19. Procédé selon l'une quelconque des revendications 13-18, dans lequel le composant
à base de polyoléfine à haut point de fusion comprend du polypropylène et le composant
à base de polyoléfine à bas point de fusion comprend au moins une polyoléfine choisie
parmi LLDPE, HDPE et LDPE.
20. Procédé selon l'une quelconque des revendications 13-19, dans lequel la différence
de point de fusion entre le composant à bas point de fusion et le composant à haut
point de fusion des fibres bicomposantes est d'au moins environ 20°C.

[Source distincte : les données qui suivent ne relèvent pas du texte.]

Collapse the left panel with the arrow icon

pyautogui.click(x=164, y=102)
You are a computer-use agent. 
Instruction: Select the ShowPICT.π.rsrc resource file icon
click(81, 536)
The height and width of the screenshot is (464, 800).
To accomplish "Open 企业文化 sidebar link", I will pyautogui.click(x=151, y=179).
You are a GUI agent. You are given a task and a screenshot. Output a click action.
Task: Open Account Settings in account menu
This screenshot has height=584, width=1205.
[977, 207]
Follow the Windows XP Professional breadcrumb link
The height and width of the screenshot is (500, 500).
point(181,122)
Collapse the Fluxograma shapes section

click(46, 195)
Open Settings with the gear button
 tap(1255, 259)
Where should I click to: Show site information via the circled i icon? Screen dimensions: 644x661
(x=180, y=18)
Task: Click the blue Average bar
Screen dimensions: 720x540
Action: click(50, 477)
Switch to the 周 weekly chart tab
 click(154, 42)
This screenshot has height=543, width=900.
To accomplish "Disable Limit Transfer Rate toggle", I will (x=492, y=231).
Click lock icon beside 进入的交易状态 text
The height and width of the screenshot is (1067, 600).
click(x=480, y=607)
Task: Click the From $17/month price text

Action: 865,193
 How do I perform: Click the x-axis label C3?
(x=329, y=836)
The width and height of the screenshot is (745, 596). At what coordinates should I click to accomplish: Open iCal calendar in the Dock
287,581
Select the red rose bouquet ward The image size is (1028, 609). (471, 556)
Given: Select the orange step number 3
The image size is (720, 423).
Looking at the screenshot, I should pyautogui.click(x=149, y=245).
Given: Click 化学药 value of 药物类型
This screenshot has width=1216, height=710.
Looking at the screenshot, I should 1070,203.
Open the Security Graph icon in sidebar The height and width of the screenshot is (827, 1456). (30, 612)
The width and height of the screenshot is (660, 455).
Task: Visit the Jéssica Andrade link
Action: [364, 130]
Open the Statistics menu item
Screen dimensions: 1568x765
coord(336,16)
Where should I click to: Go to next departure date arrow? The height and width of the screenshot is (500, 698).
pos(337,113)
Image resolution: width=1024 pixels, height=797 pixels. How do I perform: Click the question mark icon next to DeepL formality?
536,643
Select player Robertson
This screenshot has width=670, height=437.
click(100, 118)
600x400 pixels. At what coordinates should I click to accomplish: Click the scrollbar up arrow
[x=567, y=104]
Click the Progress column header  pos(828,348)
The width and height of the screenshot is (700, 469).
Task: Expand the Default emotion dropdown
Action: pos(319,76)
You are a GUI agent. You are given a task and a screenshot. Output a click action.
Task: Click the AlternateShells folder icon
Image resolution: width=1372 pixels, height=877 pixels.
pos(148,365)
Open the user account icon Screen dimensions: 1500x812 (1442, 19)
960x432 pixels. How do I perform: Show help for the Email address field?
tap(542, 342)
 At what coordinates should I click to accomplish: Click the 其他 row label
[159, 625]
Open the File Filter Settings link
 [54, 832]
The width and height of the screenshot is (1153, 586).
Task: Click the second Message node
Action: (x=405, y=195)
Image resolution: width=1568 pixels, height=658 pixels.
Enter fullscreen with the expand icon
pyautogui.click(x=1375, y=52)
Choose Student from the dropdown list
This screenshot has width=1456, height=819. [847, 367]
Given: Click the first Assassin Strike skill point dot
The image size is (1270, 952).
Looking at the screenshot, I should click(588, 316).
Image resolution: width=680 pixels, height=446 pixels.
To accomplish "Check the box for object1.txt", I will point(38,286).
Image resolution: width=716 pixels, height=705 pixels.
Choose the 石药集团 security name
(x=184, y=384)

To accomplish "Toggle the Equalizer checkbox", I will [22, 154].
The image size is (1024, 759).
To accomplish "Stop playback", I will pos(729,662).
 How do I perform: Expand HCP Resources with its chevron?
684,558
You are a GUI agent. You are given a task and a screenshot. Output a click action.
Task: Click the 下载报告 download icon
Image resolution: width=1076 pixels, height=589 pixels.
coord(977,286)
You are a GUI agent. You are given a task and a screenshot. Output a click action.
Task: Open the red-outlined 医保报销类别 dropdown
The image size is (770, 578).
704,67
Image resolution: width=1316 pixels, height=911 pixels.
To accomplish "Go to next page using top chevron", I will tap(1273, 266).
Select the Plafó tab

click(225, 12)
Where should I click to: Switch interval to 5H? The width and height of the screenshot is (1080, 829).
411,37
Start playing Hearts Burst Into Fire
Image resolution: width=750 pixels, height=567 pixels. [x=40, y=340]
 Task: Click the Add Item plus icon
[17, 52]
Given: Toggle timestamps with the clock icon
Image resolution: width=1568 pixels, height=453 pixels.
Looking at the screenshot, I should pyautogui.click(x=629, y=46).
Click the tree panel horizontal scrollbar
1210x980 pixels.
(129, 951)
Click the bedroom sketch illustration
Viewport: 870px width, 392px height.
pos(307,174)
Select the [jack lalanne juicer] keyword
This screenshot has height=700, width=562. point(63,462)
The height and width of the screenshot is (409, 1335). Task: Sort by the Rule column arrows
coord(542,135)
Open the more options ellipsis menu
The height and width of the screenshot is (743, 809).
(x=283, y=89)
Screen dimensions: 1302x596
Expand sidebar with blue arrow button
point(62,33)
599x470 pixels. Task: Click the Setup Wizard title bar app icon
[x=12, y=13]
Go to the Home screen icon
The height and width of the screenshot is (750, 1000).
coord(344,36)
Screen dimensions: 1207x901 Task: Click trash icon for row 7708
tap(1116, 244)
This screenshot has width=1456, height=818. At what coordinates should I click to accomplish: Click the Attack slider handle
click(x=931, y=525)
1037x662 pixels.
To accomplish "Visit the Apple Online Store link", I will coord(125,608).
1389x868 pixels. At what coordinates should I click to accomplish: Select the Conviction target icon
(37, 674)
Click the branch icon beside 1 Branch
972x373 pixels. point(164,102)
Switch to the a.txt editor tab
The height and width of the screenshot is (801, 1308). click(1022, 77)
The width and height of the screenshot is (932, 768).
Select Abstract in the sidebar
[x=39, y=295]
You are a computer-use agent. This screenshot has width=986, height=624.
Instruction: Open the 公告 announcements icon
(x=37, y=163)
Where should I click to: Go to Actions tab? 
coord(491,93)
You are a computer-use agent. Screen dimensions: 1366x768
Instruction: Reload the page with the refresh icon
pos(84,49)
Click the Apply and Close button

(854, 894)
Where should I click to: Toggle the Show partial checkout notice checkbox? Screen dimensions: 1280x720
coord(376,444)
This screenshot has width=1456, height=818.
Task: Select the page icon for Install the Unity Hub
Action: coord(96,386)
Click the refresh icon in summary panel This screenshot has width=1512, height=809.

21. Procédé selon l'une quelconque des revendications 13-20, dans lequel le composant
à base de polyoléfine à haut point de fusion comprend un premier polypropylène, et
le composant à base de polyoléfine à bas point de fusion comprend un second polypropylène
ou un copolymère de polypropylène avec un point de fusion inférieur d'au moins 5°C
au premier polypropylène.
22. Procédé selon l'une quelconque des revendications 13-21, dans lequel la bande fibreuse
comprend 5-50% en poids des fibres bicomposantes et 50-95% en poids d'un matériau
fibreux supplémentaire, typiquement 10-40% en poids des fibres bicomposantes et 60-90%
en poids du matériau fibreux supplémentaire, par exemple 15-25% en poids des fibres
bicomposantes et 75-85% en poids du matériau fibreux supplémentaire.
23. Fibre bicomposante pour la production de matières non tissées formées par voie sèche,
la fibre comprenant un composant à base de polyoléfine à bas point de fusion et un
composant à base de polyoléfine à haut point de fusion, où le composant à base de
polyoléfine à bas point de fusion présente un point de fusion inférieur d'au moins
4°C au point de fusion du composant à base de polyoléfine à haut point de fusion,
le composant à base de polyoléfine à bas point de fusion constituant au moins une
partie de la surface de la fibre et comprenant un composant à base de polyoléfine
non greffé et un composant à base de polyoléfine greffé, où le composant à base de
polyoléfine greffé a été greffé avec un acide dicarboxylique insaturé ou un de ses
anhydrides, dans laquelle le composant à base de polyoléfine à bas point de fusion
constituant au moins une partie de la surface de la fibre et comprenant un composant
à base de polyoléfine non greffé et un composant à base de polyoléfine greffé est
tel que le rapport pondéral de la polyoléfine greffée à la polyoléfine non greffée
se situe dans la gamme de 1:99 à 50:50.